Here's what they told CNBC-TV18:
“The customers are expected to give margins if they want to buy or sell any security be it in derivatives market or in cash market. In cash market earlier they did not have initial margins, post the trade was executed there were margins and the customers didn’t have to pay margins on sell transactions. Now SEBI has mandated that purchase as well as sell transaction will have margins.
"Second thing is – earlier the shares used to be in the collateral account of the broker, there was a separate account which the broker open which was called as a collateral shares account and the broker used to give a holding statement to the customer on daily basis saying that we are holding so many shares as collateral on your behalf. Now SEBI is saying that shares which are physically moved from the client account to the brokers account as collateral should not move but the customer should put a pledge in favour of the broker so the shares will remain in the customer’s account only and there will be a pledge flag which will be put on the shares which are being held,” Mehta explained.
“I don’t think one particular reason can be attributed to yesterday’s fall.
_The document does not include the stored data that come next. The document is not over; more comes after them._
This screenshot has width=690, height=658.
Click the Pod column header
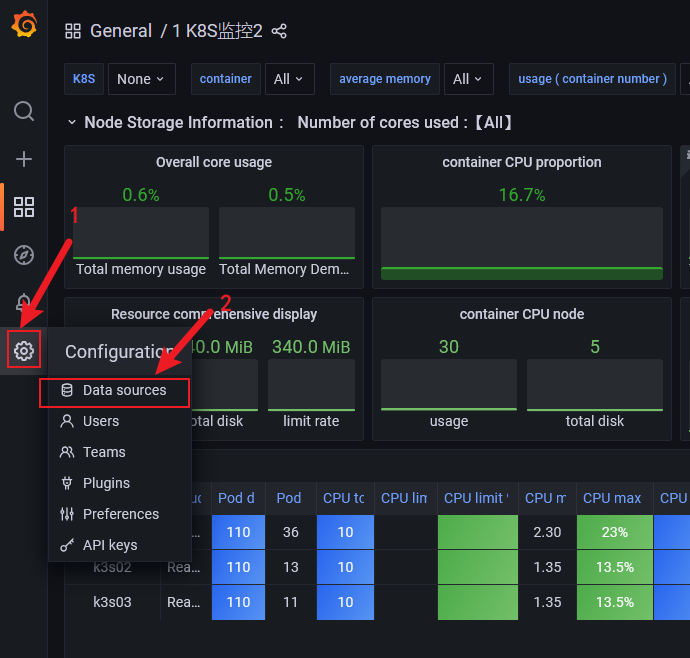pyautogui.click(x=289, y=498)
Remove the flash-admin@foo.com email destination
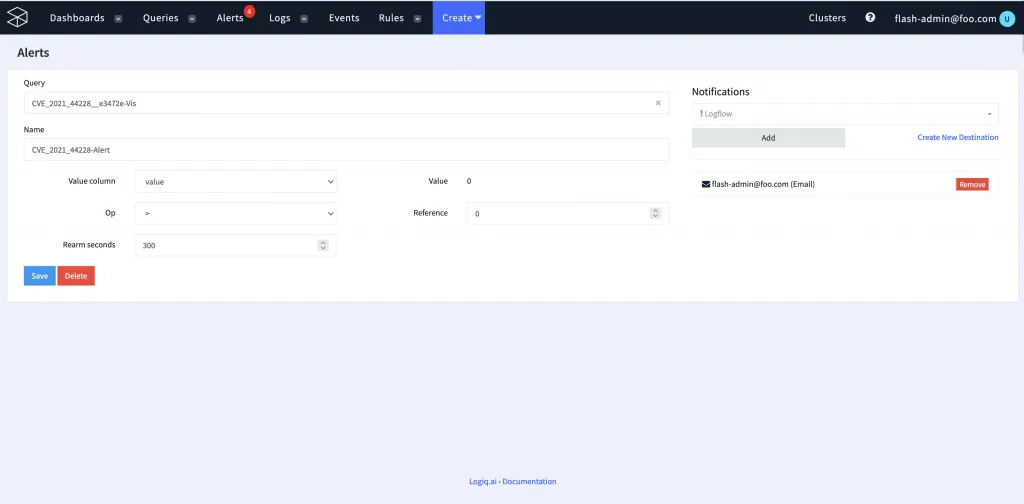 [x=972, y=185]
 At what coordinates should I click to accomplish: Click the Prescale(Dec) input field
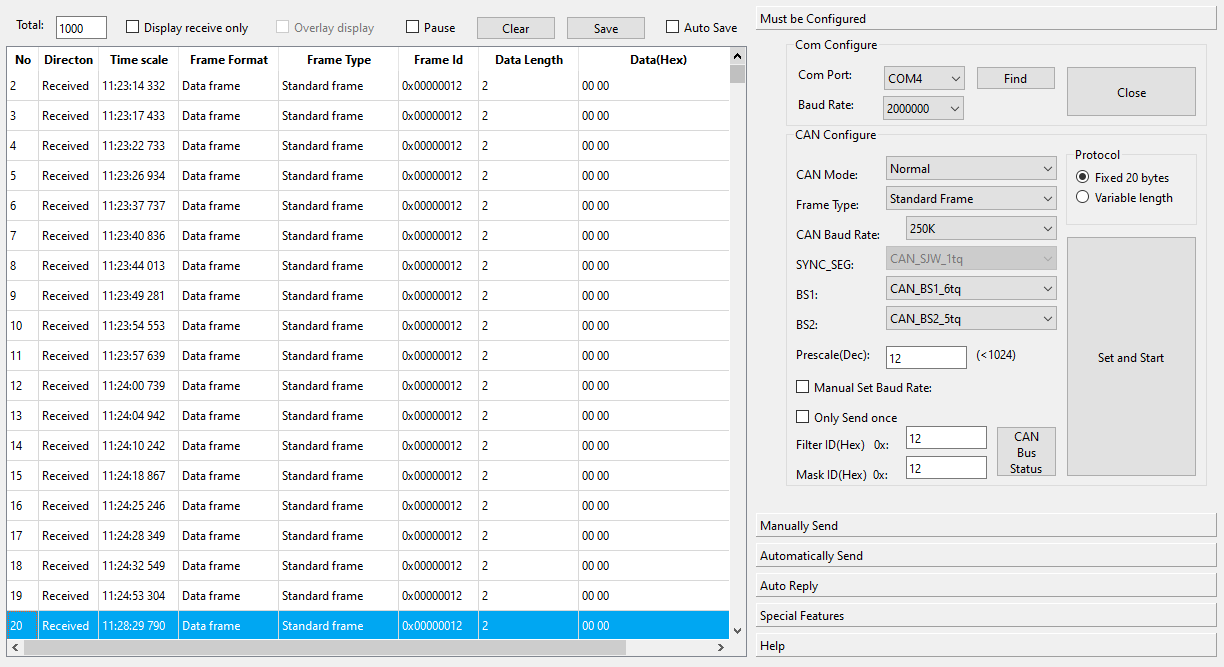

I think there were a bunch of moving parts yesterday. People were very sceptical about what will happen with the gross domestic product (GDP) numbers, there was some India-China news which was coming out. Inherently the markets have run up so much that people are sceptical about what is happening. At some level maybe this RBI’s operational issue was responsible but it would be very hard to determine what exactly caused the correction. However, definitely the confusion around the operational issue has not been good for the market,” said Kamath.
When asked if system is ready to smoothly enable this pledging or re-pledging mechanism, Mehta replied, “Definitely the system is not ready. One particular professional trading member has sold all the brokers who are attached to it not to pledge any shares because their systems are not ready. None of the participants are ready.”
Watch the video for more.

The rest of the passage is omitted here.